**PASSAGE TO READ**:
------------------------------------------------------------------------

Rare Disease Commonalities and Next Steps

It takes 6 years or more to get a diagnosis for rare conditions. I was 55 before my lifelong symptoms were identified as Ehlers-Danlos Syndrome, a genetic malady that causes defective collagen. Most of us have some degree of hypermobility. I wish I had a pic of me when I was younger with my foot behind my head! The problem at that time was the doc told me it was incureable and just go home and forget about it/live with it.

Fast forward 15 years and I’m now immersed in getting other diagnoses. Last year I figured out Mast Cell Activation Syndrome. Treatment has improved my life! This year it’s Myasthena Gravis (MG), a rare autoimmune disease, official last week.

Each condition I research, follow comments on Facebook groups for each disease and work on documenting my symptoms … and research.

The interesting part of this is the commonalities I’ve noted in the rare disease groups. The main one is the journey to diagnosis and how emotionally exhausting and damaging it is. I started researching rare disease alone and found a couple of studies that prove to be apropos.

------------------------------------------------------------------------

**INFORMATION GIVEN**:
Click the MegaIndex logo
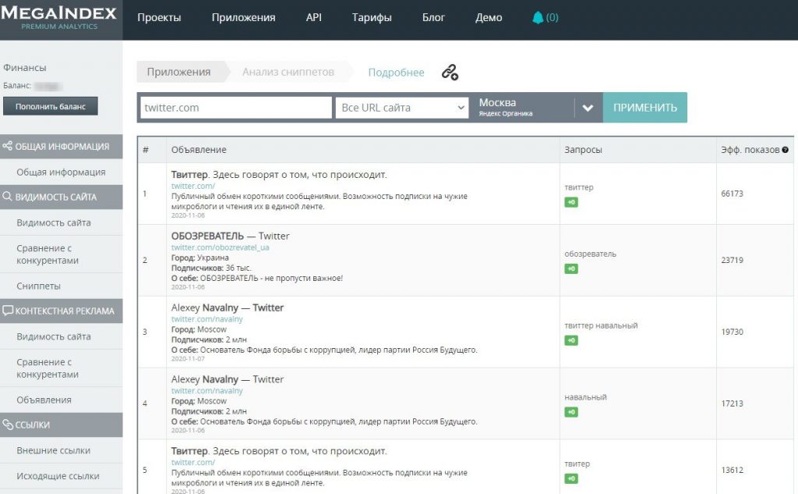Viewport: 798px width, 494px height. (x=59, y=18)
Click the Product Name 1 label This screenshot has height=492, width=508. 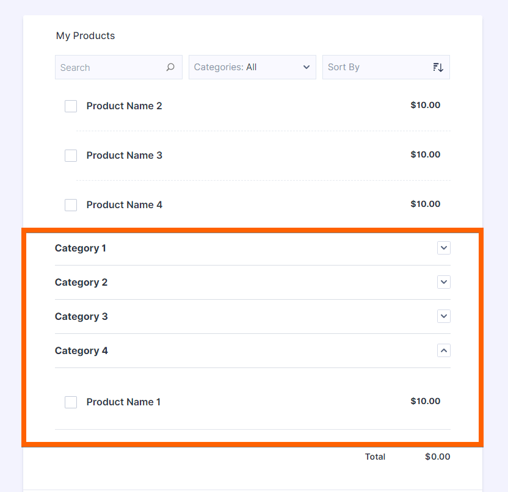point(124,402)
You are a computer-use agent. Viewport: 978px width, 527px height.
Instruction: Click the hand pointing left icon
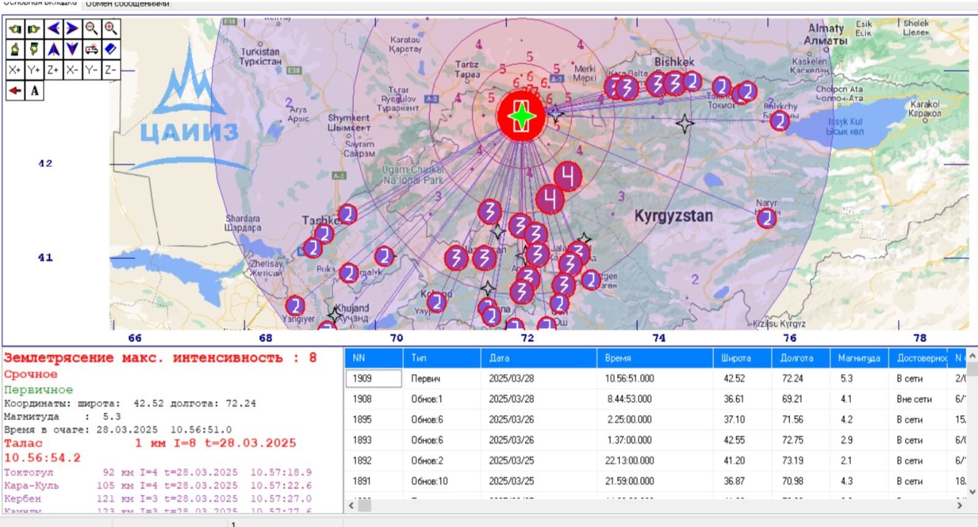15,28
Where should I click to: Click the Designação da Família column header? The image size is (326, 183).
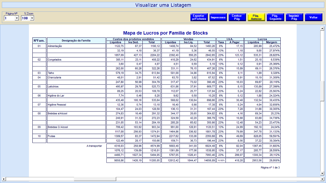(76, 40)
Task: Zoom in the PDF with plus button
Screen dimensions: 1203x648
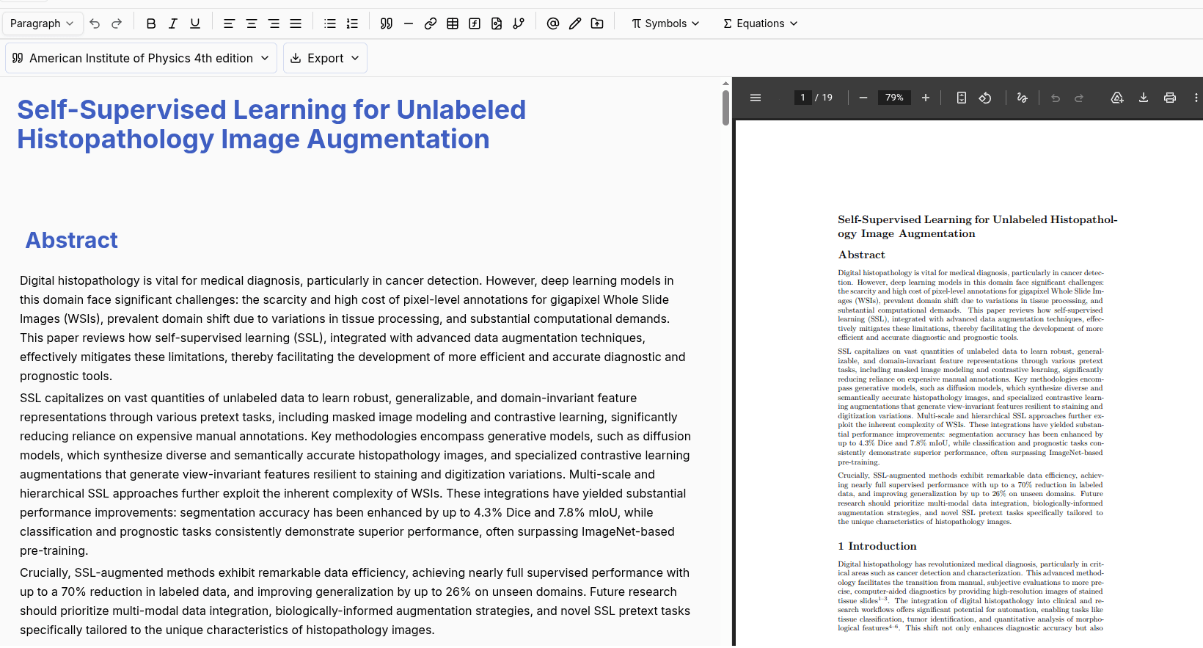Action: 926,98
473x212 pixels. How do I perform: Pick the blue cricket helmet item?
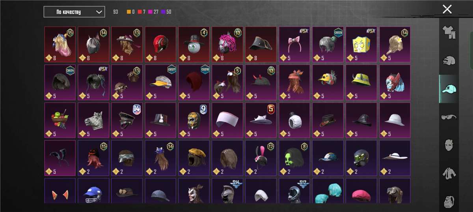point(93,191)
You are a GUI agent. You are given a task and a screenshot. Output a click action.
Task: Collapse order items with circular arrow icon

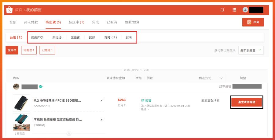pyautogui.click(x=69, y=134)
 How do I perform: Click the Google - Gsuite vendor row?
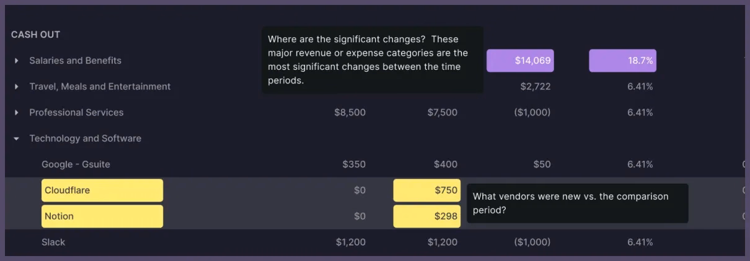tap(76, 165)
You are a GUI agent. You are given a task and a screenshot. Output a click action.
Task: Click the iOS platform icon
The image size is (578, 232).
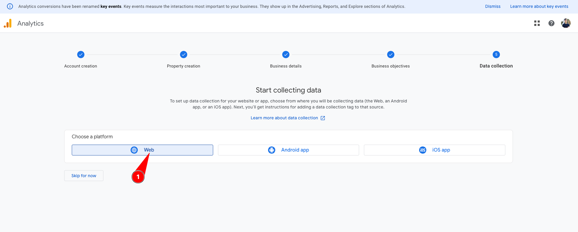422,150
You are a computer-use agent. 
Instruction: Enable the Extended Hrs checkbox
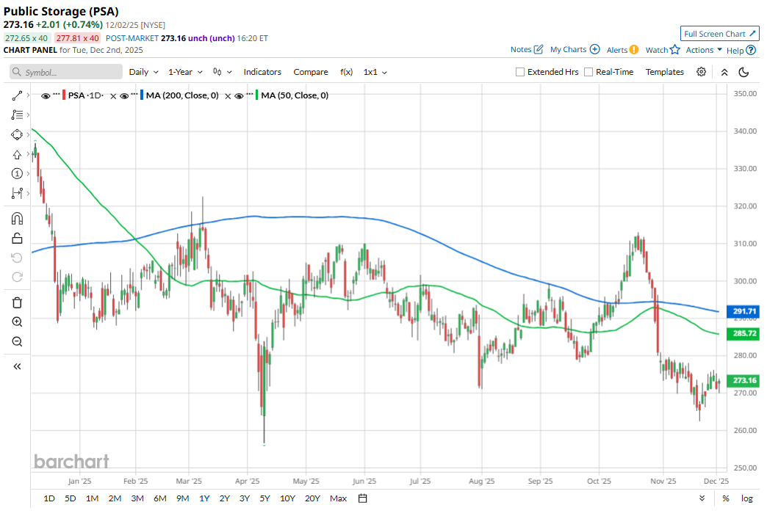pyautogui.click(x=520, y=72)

------------------------------------------------------------------------

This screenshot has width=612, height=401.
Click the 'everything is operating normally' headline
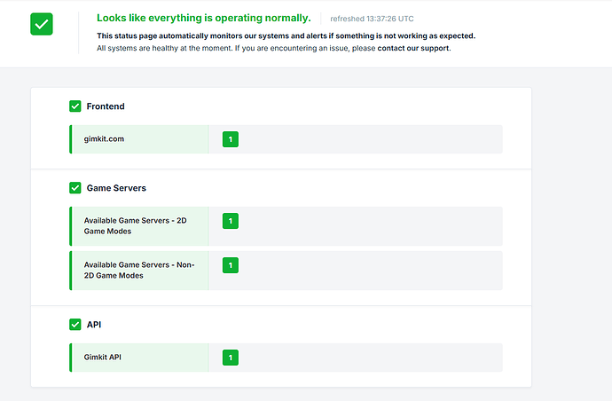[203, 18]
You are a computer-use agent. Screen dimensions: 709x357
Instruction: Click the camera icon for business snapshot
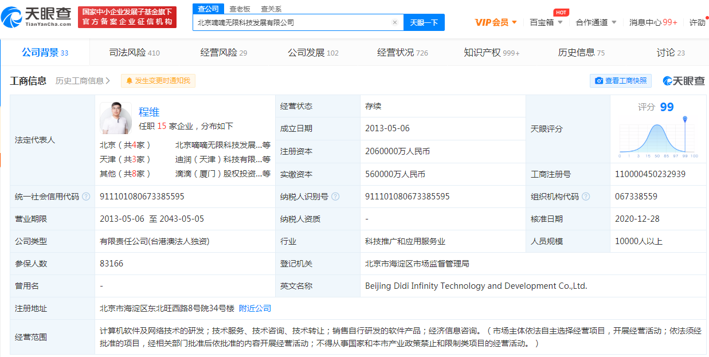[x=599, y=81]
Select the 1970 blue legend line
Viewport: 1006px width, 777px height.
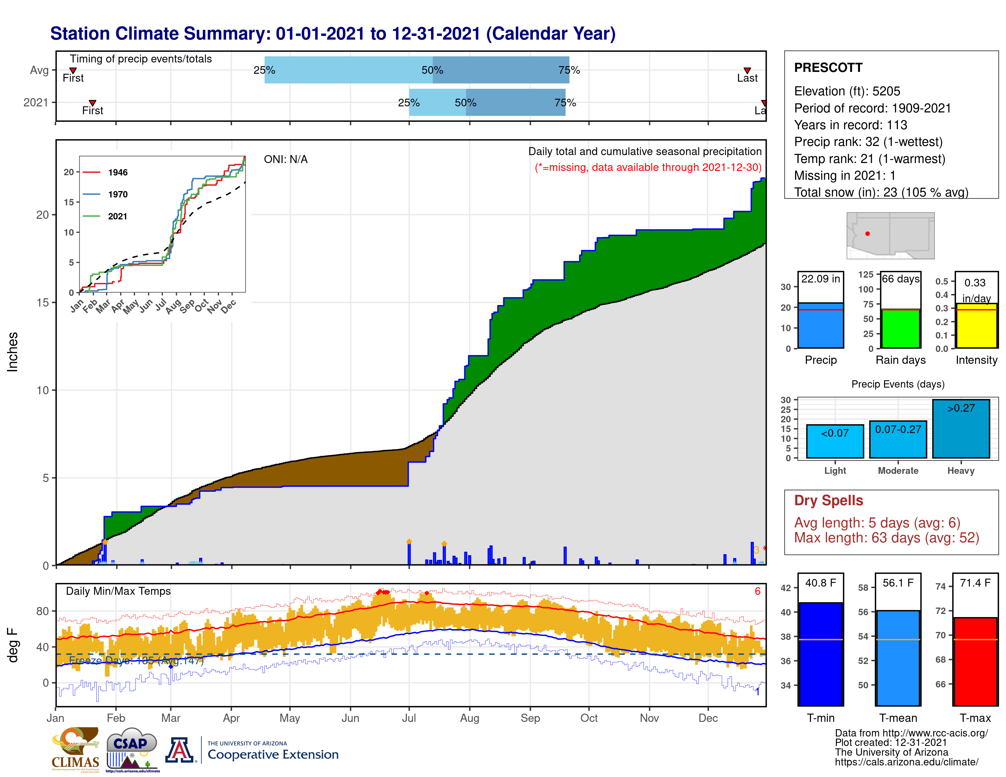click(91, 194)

------------------------------------------------------------------------

**TASK INSTRUCTIONS**:
a – List each medical condition that the rare disease post says the writer was diagnosed with.
b – According to the rare disease post, how old was the writer when the lifelong symptoms were identified as Ehlers-Danlos Syndrome?
c – Please pick up the rare disease post after its final sentence and keep writing it.

**OUTPUTS FOR THE TASKS**:
a –
Ehlers-Danlos Syndrome
Mast Cell Activation Syndrome
Myasthena Gravis (MG)

b – 55

c –
First, an article in USA Today which describes the tortuous path and obstacles parents face in getting their child diagnosed with a rare disease. It’s a good description of what more wealthy families are able to do to no avail and it does highlight the importance of “resources both from families and the medical system.” It mentions the costs of genetic testing (supposedly more affordable now – unless you are on state aid or Medicare!) but also states “About 80% of people with rare disorders have one of only 150 conditions. The remaining 20% are spread across the rest of the 7,000 known rare diseases.”

A study from Germany starts to describe the effects of rare disease and the search for the right one. “Among patients with various RDs, however, they share prediagnostic phenomena. These common experiences include a high degree of frustration due to lack of a definitive diagnosis, seeing various doctors, that something is wrong despite misgivings from medical professionals, and inaccurately being branded as having psychological problems.”

Then there is a study from China: “We found a very high rate of misdiagnosis of RDs across China. The difficulty in accessing disease-related information is the key cause for misdiagnosis. There were no disparities in misdiagnosis based on gender, age, geographical region, ethnicity, or education.”

So the difficulties, no matter which disease, include:

  1. High degree of frustration
  2. Having to see many doctors (and see number 7 below)
  3. Knowing that something is wrong even when doctors try to tell you otherwise.
  4. Doctors branding you as a head case, a drug seeker, attention seeking, and truly mentally ill. This is particularly true for women.
  5. Barriers to diagnosis include money and access to information. The more educated you are, the wealthier you are, the further you will get.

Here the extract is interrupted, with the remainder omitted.